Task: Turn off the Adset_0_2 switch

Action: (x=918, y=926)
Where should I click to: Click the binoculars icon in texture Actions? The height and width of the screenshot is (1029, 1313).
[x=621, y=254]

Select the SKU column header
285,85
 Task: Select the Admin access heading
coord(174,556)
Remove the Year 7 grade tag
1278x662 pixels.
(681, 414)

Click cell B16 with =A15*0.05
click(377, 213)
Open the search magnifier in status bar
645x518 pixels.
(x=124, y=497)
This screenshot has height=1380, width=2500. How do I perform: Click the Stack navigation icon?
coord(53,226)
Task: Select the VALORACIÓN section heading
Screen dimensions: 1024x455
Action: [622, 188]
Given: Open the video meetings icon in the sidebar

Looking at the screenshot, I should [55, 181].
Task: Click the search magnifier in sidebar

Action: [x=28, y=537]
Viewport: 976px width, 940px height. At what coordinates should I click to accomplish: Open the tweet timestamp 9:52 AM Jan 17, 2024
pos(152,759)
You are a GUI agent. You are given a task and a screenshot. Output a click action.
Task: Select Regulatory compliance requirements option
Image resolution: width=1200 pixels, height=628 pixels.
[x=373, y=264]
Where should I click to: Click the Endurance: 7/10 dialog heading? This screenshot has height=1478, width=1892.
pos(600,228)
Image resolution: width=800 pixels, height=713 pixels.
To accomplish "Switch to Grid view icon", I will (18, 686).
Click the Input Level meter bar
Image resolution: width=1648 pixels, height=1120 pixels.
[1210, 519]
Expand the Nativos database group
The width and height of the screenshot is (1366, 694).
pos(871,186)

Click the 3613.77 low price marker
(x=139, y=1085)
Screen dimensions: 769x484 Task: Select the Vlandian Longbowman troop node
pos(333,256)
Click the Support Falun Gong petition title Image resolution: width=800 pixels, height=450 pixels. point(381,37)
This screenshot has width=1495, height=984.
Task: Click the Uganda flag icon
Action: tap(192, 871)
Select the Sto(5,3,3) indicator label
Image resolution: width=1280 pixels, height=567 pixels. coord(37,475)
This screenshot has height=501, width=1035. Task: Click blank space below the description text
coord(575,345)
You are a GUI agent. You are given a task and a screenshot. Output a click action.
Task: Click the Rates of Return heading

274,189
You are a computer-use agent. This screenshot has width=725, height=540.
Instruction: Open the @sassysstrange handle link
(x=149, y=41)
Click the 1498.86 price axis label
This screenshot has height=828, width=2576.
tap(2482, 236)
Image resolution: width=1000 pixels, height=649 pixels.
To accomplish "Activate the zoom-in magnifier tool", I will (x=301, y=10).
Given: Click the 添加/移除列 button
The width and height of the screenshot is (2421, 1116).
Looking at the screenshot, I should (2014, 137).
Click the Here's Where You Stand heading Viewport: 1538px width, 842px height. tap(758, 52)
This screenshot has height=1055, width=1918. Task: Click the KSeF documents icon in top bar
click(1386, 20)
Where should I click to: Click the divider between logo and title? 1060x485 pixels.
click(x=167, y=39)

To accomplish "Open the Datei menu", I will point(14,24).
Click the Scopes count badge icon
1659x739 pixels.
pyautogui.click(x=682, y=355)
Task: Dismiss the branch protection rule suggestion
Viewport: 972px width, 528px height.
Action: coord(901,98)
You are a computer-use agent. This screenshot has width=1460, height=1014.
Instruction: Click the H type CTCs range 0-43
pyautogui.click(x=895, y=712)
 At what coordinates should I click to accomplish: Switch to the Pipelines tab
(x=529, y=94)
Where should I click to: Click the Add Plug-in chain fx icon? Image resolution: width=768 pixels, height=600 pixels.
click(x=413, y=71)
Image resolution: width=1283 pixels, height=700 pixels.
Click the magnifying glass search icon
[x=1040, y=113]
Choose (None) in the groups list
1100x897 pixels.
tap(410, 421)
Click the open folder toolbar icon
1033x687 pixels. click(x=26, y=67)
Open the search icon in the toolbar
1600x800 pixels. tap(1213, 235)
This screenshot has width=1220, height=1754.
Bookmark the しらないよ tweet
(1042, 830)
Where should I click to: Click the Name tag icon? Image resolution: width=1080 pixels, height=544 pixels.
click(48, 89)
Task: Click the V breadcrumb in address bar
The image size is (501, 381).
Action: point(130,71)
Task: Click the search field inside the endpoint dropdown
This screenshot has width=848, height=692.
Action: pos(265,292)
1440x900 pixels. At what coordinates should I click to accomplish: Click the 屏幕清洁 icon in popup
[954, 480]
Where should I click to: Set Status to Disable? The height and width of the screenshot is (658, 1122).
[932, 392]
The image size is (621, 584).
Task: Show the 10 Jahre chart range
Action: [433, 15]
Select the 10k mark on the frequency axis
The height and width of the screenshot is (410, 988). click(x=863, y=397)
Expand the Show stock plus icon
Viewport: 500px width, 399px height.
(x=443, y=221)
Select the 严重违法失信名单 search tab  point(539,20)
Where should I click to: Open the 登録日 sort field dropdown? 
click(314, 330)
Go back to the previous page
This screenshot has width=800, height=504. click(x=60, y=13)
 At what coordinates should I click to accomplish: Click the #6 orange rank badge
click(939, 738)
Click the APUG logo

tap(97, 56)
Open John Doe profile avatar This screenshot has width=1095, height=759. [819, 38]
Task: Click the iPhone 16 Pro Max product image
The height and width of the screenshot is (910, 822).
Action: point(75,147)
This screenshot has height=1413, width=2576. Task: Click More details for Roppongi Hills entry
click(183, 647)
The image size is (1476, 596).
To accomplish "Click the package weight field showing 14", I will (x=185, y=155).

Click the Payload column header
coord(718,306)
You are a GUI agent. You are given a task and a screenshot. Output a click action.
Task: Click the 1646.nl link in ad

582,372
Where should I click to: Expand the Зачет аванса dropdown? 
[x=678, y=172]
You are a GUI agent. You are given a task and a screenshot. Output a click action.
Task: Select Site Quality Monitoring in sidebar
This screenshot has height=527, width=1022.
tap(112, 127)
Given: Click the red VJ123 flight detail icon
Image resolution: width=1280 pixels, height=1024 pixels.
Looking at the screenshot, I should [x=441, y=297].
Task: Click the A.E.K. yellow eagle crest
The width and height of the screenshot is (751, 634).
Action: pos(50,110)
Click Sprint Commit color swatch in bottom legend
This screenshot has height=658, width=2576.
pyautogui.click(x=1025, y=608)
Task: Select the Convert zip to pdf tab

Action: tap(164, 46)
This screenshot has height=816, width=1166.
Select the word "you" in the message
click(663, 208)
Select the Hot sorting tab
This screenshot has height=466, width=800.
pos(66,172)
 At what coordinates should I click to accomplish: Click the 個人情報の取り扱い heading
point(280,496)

→ Problem description
Every entry must be quoted exactly as it appears above.

→ Answer to this exercise
Task: Turn off the Adset_0_2 switch

Action: (x=918, y=926)
Where should I click to: Click the binoculars icon in texture Actions? The height and width of the screenshot is (1029, 1313).
[x=621, y=254]

Select the SKU column header
285,85
 Task: Select the Admin access heading
coord(174,556)
Remove the Year 7 grade tag
1278x662 pixels.
(681, 414)

Click cell B16 with =A15*0.05
click(377, 213)
Open the search magnifier in status bar
645x518 pixels.
(x=124, y=497)
This screenshot has height=1380, width=2500. How do I perform: Click the Stack navigation icon?
coord(53,226)
Task: Select the VALORACIÓN section heading
Screen dimensions: 1024x455
Action: [622, 188]
Given: Open the video meetings icon in the sidebar

Looking at the screenshot, I should [55, 181].
Task: Click the search magnifier in sidebar

Action: [x=28, y=537]
Viewport: 976px width, 940px height. At what coordinates should I click to accomplish: Open the tweet timestamp 9:52 AM Jan 17, 2024
pos(152,759)
You are a GUI agent. You are given a task and a screenshot. Output a click action.
Task: Select Regulatory compliance requirements option
Image resolution: width=1200 pixels, height=628 pixels.
[x=373, y=264]
Where should I click to: Click the Endurance: 7/10 dialog heading? This screenshot has height=1478, width=1892.
pos(600,228)
Image resolution: width=800 pixels, height=713 pixels.
To accomplish "Switch to Grid view icon", I will (18, 686).
Click the Input Level meter bar
Image resolution: width=1648 pixels, height=1120 pixels.
[1210, 519]
Expand the Nativos database group
The width and height of the screenshot is (1366, 694).
pos(871,186)

Click the 3613.77 low price marker
(x=139, y=1085)
Screen dimensions: 769x484 Task: Select the Vlandian Longbowman troop node
pos(333,256)
Click the Support Falun Gong petition title Image resolution: width=800 pixels, height=450 pixels. point(381,37)
This screenshot has width=1495, height=984.
Task: Click the Uganda flag icon
Action: tap(192, 871)
Select the Sto(5,3,3) indicator label
Image resolution: width=1280 pixels, height=567 pixels. coord(37,475)
This screenshot has height=501, width=1035. Task: Click blank space below the description text
coord(575,345)
You are a GUI agent. You are given a task and a screenshot. Output a click action.
Task: Click the Rates of Return heading

274,189
You are a computer-use agent. This screenshot has width=725, height=540.
Instruction: Open the @sassysstrange handle link
(x=149, y=41)
Click the 1498.86 price axis label
This screenshot has height=828, width=2576.
tap(2482, 236)
Image resolution: width=1000 pixels, height=649 pixels.
To accomplish "Activate the zoom-in magnifier tool", I will (x=301, y=10).
Given: Click the 添加/移除列 button
The width and height of the screenshot is (2421, 1116).
Looking at the screenshot, I should (2014, 137).
Click the Here's Where You Stand heading Viewport: 1538px width, 842px height. tap(758, 52)
This screenshot has height=1055, width=1918. Task: Click the KSeF documents icon in top bar
click(1386, 20)
Where should I click to: Click the divider between logo and title? 1060x485 pixels.
click(x=167, y=39)

To accomplish "Open the Datei menu", I will point(14,24).
Click the Scopes count badge icon
1659x739 pixels.
pyautogui.click(x=682, y=355)
Task: Dismiss the branch protection rule suggestion
Viewport: 972px width, 528px height.
Action: coord(901,98)
You are a computer-use agent. This screenshot has width=1460, height=1014.
Instruction: Click the H type CTCs range 0-43
pyautogui.click(x=895, y=712)
 At what coordinates should I click to accomplish: Switch to the Pipelines tab
(x=529, y=94)
Where should I click to: Click the Add Plug-in chain fx icon? Image resolution: width=768 pixels, height=600 pixels.
click(x=413, y=71)
Image resolution: width=1283 pixels, height=700 pixels.
Click the magnifying glass search icon
[x=1040, y=113]
Choose (None) in the groups list
1100x897 pixels.
tap(410, 421)
Click the open folder toolbar icon
1033x687 pixels. click(x=26, y=67)
Open the search icon in the toolbar
1600x800 pixels. tap(1213, 235)
This screenshot has width=1220, height=1754.
Bookmark the しらないよ tweet
(1042, 830)
Where should I click to: Click the Name tag icon? Image resolution: width=1080 pixels, height=544 pixels.
click(48, 89)
Task: Click the V breadcrumb in address bar
The image size is (501, 381).
Action: point(130,71)
Task: Click the search field inside the endpoint dropdown
This screenshot has width=848, height=692.
Action: pos(265,292)
1440x900 pixels. At what coordinates should I click to accomplish: Click the 屏幕清洁 icon in popup
[954, 480]
Where should I click to: Set Status to Disable? The height and width of the screenshot is (658, 1122).
[932, 392]
The image size is (621, 584).
Task: Show the 10 Jahre chart range
Action: [433, 15]
Select the 10k mark on the frequency axis
The height and width of the screenshot is (410, 988). click(x=863, y=397)
Expand the Show stock plus icon
Viewport: 500px width, 399px height.
(x=443, y=221)
Select the 严重违法失信名单 search tab  point(539,20)
Where should I click to: Open the 登録日 sort field dropdown? 
click(314, 330)
Go back to the previous page
This screenshot has width=800, height=504. click(x=60, y=13)
 At what coordinates should I click to accomplish: Click the #6 orange rank badge
click(939, 738)
Click the APUG logo

tap(97, 56)
Open John Doe profile avatar This screenshot has width=1095, height=759. [819, 38]
Task: Click the iPhone 16 Pro Max product image
The height and width of the screenshot is (910, 822).
Action: point(75,147)
This screenshot has height=1413, width=2576. Task: Click More details for Roppongi Hills entry
click(183, 647)
The image size is (1476, 596).
To accomplish "Click the package weight field showing 14", I will (x=185, y=155).

Click the Payload column header
coord(718,306)
You are a GUI agent. You are given a task and a screenshot. Output a click action.
Task: Click the 1646.nl link in ad

582,372
Where should I click to: Expand the Зачет аванса dropdown? 
[x=678, y=172]
You are a GUI agent. You are given a task and a screenshot. Output a click action.
Task: Select Site Quality Monitoring in sidebar
This screenshot has height=527, width=1022.
tap(112, 127)
Given: Click the red VJ123 flight detail icon
Image resolution: width=1280 pixels, height=1024 pixels.
Looking at the screenshot, I should [x=441, y=297].
Task: Click the A.E.K. yellow eagle crest
The width and height of the screenshot is (751, 634).
Action: pos(50,110)
Click Sprint Commit color swatch in bottom legend
This screenshot has height=658, width=2576.
pyautogui.click(x=1025, y=608)
Task: Select the Convert zip to pdf tab

Action: tap(164, 46)
This screenshot has height=816, width=1166.
Select the word "you" in the message
click(663, 208)
Select the Hot sorting tab
This screenshot has height=466, width=800.
pos(66,172)
 At what coordinates should I click to accomplish: Click the 個人情報の取り扱い heading
point(280,496)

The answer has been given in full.